The various traumas mentioned previously in my texts, in addition to these last two more elaborate ones reported here, were reframed into a coherent and structured story. One might believe that this marked the end of my psychoanalysis, especially since I added psychogenealogy to complete it. Unfortunately, it was not enough. Autism had gone unnoticed.
Autism is, for me, a social handicap that makes me look bad. I make simple connections, but in great quantity, which makes the process difficult to follow, particularly for neurotypicals. There is, or was, a lack in my way of expressing myself. I limited myself to stating certain conclusions without explicitly making the links. People did not understand me, and I had no idea why. I noticed, however, the gap between us.

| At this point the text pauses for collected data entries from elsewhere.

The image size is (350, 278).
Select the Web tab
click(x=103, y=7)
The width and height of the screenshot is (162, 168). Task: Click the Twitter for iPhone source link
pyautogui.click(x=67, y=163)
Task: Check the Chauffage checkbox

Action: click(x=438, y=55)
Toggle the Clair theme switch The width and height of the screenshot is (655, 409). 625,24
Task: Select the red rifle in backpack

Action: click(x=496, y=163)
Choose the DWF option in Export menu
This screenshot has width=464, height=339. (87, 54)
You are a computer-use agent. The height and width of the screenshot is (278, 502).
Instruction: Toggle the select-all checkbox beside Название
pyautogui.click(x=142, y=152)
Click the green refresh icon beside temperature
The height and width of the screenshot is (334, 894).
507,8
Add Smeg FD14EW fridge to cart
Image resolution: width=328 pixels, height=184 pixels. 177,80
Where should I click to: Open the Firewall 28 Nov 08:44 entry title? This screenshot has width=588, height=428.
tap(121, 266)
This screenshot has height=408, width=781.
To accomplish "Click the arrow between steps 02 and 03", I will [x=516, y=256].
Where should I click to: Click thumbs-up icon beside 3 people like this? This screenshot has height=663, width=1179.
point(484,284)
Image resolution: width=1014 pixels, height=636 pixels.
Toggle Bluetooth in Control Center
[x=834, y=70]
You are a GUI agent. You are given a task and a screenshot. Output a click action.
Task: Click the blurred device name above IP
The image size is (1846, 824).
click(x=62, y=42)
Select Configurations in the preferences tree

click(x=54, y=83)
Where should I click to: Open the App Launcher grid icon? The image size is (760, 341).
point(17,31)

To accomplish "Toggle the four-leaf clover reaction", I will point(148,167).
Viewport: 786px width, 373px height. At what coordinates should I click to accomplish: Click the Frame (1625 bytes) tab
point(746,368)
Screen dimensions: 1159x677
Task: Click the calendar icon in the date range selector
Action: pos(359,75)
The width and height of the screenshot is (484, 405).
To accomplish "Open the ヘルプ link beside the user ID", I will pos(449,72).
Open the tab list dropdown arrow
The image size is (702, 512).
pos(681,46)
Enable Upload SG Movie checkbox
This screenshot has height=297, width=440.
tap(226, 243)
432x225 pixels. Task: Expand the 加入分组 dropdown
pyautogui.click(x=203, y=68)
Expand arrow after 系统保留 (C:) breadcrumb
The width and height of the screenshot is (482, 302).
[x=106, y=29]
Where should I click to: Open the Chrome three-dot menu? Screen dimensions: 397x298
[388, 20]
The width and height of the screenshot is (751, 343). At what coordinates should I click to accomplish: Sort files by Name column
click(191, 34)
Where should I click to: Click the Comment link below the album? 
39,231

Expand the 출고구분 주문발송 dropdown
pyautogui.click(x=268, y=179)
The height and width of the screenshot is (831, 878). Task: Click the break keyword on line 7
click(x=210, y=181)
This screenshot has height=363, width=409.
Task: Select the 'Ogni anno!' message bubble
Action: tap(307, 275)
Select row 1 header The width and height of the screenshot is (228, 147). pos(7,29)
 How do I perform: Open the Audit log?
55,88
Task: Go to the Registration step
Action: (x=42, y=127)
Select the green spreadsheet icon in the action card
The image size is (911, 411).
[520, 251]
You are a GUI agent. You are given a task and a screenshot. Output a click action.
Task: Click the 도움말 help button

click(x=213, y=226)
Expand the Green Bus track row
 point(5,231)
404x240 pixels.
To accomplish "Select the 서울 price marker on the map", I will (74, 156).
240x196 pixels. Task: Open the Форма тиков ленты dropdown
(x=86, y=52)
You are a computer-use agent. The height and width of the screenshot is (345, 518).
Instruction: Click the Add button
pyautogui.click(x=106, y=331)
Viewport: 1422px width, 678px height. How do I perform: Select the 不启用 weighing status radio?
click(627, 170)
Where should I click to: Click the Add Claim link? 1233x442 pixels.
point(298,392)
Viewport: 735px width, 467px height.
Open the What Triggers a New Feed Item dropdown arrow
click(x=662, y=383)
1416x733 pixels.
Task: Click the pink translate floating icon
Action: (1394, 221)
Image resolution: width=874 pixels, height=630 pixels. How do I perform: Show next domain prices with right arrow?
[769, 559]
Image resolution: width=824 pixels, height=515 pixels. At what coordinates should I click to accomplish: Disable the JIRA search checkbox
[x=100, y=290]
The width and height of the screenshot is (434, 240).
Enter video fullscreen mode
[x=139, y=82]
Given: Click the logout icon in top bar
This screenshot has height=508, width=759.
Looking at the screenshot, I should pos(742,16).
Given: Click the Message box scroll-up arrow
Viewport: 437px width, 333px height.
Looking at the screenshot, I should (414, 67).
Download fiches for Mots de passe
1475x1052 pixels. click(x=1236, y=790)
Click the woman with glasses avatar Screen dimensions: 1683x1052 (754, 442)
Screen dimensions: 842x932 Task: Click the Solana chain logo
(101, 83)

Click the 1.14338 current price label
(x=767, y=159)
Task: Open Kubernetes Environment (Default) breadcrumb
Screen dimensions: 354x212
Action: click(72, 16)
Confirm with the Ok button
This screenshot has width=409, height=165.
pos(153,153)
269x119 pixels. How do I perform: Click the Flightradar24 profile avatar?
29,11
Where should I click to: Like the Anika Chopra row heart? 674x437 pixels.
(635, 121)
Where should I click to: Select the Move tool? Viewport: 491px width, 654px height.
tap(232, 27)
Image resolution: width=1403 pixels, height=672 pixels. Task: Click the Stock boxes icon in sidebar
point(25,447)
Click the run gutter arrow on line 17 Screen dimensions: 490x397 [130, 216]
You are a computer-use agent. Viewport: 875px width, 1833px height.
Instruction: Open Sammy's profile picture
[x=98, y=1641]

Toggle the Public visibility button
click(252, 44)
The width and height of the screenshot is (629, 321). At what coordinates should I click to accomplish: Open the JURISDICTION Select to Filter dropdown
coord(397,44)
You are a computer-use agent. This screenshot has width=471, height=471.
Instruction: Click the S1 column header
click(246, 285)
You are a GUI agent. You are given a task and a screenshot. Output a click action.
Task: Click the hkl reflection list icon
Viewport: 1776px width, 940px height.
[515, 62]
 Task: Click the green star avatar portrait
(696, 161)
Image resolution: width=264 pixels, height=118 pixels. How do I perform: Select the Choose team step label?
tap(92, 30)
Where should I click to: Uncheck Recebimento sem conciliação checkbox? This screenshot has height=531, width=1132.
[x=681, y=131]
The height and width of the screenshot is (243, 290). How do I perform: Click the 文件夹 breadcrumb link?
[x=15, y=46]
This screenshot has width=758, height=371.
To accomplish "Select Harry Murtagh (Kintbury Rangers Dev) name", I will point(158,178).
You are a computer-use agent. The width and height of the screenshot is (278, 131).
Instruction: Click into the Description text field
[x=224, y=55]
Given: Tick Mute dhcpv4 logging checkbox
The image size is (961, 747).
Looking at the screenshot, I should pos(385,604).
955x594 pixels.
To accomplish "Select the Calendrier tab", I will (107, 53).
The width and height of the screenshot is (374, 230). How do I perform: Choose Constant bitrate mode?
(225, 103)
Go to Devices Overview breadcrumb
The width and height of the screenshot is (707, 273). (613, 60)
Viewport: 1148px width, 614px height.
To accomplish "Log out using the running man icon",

Thus, starting from a point deeply rooted in reality, understandable and heard by all, I would arrive at another point with no apparent connection, completely disconnected from the starting point because the reasoning was missing. The expression of my thought was « borderline » or on the edge. I suppose that if one restricts oneself to this symptom, one could diagnose several illnesses or personality disorders. Perhaps this even explains the false diagnoses so often denounced.
I do not pretend to explain what dissociation is; I do not have that competence, especially since I would only do so in a few sentences. Here is nonetheless what I understand of it, what I have been able to observe as best I could. A person in a borderline state straddles the line of reality such that they are sometimes in reality while other times, under great stress for example, out of reality. The slip happens on its own, in a « logical » way for that person. The links are surprising; sometimes far-fetched, others completely absurd. One cannot manage to make a connection, finally. Thought expresses itself correctly—nuance—and one sees there the dissociations, the departures from reality.
Now, after my coma of more than a week, I woke up amnesic. I no longer recognized myself in the mirror and had to relearn how to speak and walk. I no longer had the words to express myself or even to maintain an internal discourse. Even their meaning was often foreign to me. Nevertheless, I was thinking. I used images, symbols, and abstract concepts that I now call structures. Autism in its pure state? In any case, I was incapable of communicating socially, unfit to transmit the links I was making. I did not have a borderline personality for all that. Quietly over the years, I locked myself into this world.
I live in a bubble, I do not deny it. I tried to get out of it, to break the wall that separates me from the outside world, from social reality. Without success. I suppose this experience is similar to a borderline state, with the exception that I lived in a state of bliss. I was neither drugged nor suffering. My pain, if it is one, was not accepting being different from others, refusing to be myself despite the love I had for this world I had created, discovered.
The pain I had came from the lucidity regarding the way people looked at me, a vision diametrically opposed to my own. I saw myself isolated, deprived of human contact, essentially because of the mental illness theories being applied to me, because people did not understand the links I was making. These appeared out of reality, borderline, or imaginary. I doubted myself, the structures I saw, the world I inhabited. My balance, always called into question, wavered constantly in the face of others’ explanations. My world suddenly appeared unreal to me.
There was therefore Post-Traumatic Stress Disorder (PTSD) and this permanent state of overlapping between two realities: mine and that of others. Autism gives me easy access to the unconscious, somewhat like people with a borderline personality. On the other hand, when I access the unconscious, I follow structures invisible to neurotypicals. I keep my bearings.
Psychoanalysis, which explores the unconscious, is for me more than a psychotherapy; it is also a tool I have developed and personalized over a decade, a tool I continue to perfect even into infinite social dimensions.